▶ [Trecho da fonte]:
REl - 0600411-93.2020.6.21.0100 - Voto Relator(a) - Sessão: 20/05/2021 às 10:00

VOTO

Senhor Presidente,

Eminentes colegas:

 

Admissibilidade Recursal

O recurso é regular e tempestivo, comportando conhecimento.
 

Mérito

As contas de DIRCEU MAZZUTTI, relativas ao pleito de 2020, no qual concorreu ao cargo de vereador no Município de Tapejara, foram desaprovadas pelo juízo da origem, em virtude de ter sido extrapolado em R$ 562,02 o limite de utilização de recursos próprios para o cargo em disputa, o qual, no referido município, correspondia a R$ 1.706,48 (10% de R$ 17.064,77, teto informado pelo Tribunal Superior Eleitoral no Sistema de Divulgação de Candidaturas e Contas Eleitorais, com base nas eleições de 2016).

Por consequência, o RECORRENTE foi condenado ao pagamento da penalidade de multa de 30% da quantia em excesso (R$ 168,61), consoante prevê o art. 27, §§ 1º e 4º, da Resolução TSE n. 23.607/19:

Art. 27. As doações realizadas por pessoas físicas são limitadas a 10% (dez por cento) dos rendimentos brutos auferidos pelo doador no ano-calendário anterior à eleição (Lei nº 9.504/1997, art. 23, § 1º).

§ 1º O candidato poderá usar recursos próprios em sua campanha até o total de 10% (dez por cento) dos limites previstos para gastos de campanha no cargo em que concorrer (Lei nº 9.504/1997, art. 23, § 2º-A).

(...)

§ 3º O limite previsto no caput não se aplica a doações estimáveis em dinheiro relativas à utilização de bens móveis ou imóveis de propriedade do doador ou à prestação de serviços próprios, desde que o valor estimado não ultrapasse R$ 40.000,00 (quarenta mil reais) (Lei nº 9.504/1997, art. 23, § 7º).

§ 4º A doação acima dos limites fixados neste artigo sujeita o infrator ao pagamento de multa no valor de até 100% (cem por cento) da quantia em excesso, sem prejuízo de o candidato responder por abuso do poder econômico, nos termos do art. 22 da Lei Complementar nº 64/1990  (Lei nº 9.504/1997, art. 23, § 3º).

 

Segundo expressa dicção legal, a ressalva prevista no § 3º do art. 27 da Resolução TSE n. 23.607/19 aplica-se, exclusivamente, às doações efetuadas por pessoas físicas, disciplinadas no caput do mesmo dispositivo, que se encontram limitadas a 10% dos rendimentos brutos auferidos pelo doador no ano-calendário anterior ao da eleição, excepcionados os valores concernentes às doações estimáveis em dinheiro derivadas do uso de bens móveis ou imóveis de propriedade do próprio doador ou à prestação de serviços próprios, desde que não ultrapassem a quantia de R$ 40.000,00.

Registros para localizar itens exibidos

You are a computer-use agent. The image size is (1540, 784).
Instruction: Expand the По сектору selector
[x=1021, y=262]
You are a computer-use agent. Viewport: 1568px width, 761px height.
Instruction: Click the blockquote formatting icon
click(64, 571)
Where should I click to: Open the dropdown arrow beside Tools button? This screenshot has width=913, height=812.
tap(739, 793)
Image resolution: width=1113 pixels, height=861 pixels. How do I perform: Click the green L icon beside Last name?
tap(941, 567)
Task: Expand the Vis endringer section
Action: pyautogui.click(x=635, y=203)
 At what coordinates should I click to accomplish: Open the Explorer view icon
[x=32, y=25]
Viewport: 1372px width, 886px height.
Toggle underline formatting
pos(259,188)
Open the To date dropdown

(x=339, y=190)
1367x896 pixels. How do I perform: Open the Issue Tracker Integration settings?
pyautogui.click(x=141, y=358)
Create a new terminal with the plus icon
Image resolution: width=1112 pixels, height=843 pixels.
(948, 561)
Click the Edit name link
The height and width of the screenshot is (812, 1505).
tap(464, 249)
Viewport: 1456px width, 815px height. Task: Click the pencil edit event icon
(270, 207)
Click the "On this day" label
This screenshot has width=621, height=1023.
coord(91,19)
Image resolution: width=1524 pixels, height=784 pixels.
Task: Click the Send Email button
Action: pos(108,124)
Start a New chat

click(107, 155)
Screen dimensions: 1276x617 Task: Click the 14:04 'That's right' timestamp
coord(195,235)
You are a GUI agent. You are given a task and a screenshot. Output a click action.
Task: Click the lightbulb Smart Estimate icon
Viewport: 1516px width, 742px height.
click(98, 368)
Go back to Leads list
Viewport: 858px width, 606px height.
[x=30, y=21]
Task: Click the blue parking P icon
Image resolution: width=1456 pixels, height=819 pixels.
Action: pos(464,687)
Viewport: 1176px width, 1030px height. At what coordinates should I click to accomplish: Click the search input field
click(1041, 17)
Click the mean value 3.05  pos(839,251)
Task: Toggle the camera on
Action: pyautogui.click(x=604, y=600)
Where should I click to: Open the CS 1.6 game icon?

▶ [Exercícios]:
1. Diga se cada afirmação abaixo está de acordo com o voto, respondendo sim ou não e citando literalmente as palavras que decidem.
(a) O limite de uso de recursos próprios para o cargo disputado no município era de R$ 1.706,48.
(b) A multa aplicada ao recorrente foi de 100% da quantia em excesso.
(c) O recurso foi considerado intempestivo.
2. Responda com base no voto:
(a) A que cargo e em que município o recorrente concorreu em 2020?
(b) Até que valor as doações estimáveis em dinheiro ficam fora do limite previsto no caput?
(c) A que percentual dos rendimentos brutos do ano anterior se limitam as doações de pessoas físicas?
3. Devolva, sem nenhuma alteração, a parte do voto que se abre com as palavras "As contas de" e se fecha com "art. 23, § 1º).".

▶ [Respostas por tarefa]:
1.
(a) Sim: "correspondia a R$ 1.706,48".
(b) Não: "multa de 30% da quantia em excesso (R$ 168,61)".
(c) Não: "O recurso é regular e tempestivo, comportando conhecimento."

2.
(a) Ao cargo de vereador, no Município de Tapejara.
(b) Até R$ 40.000,00.
(c) A 10% dos rendimentos brutos.

3.
As contas de DIRCEU MAZZUTTI, relativas ao pleito de 2020, no qual concorreu ao cargo de vereador no Município de Tapejara, foram desaprovadas pelo juízo da origem, em virtude de ter sido extrapolado em R$ 562,02 o limite de utilização de recursos próprios para o cargo em disputa, o qual, no referido município, correspondia a R$ 1.706,48 (10% de R$ 17.064,77, teto informado pelo Tribunal Superior Eleitoral no Sistema de Divulgação de Candidaturas e Contas Eleitorais, com base nas eleições de 2016).

Por consequência, o RECORRENTE foi condenado ao pagamento da penalidade de multa de 30% da quantia em excesso (R$ 168,61), consoante prevê o art. 27, §§ 1º e 4º, da Resolução TSE n. 23.607/19:

Art. 27. As doações realizadas por pessoas físicas são limitadas a 10% (dez por cento) dos rendimentos brutos auferidos pelo doador no ano-calendário anterior à eleição (Lei nº 9.504/1997, art. 23, § 1º).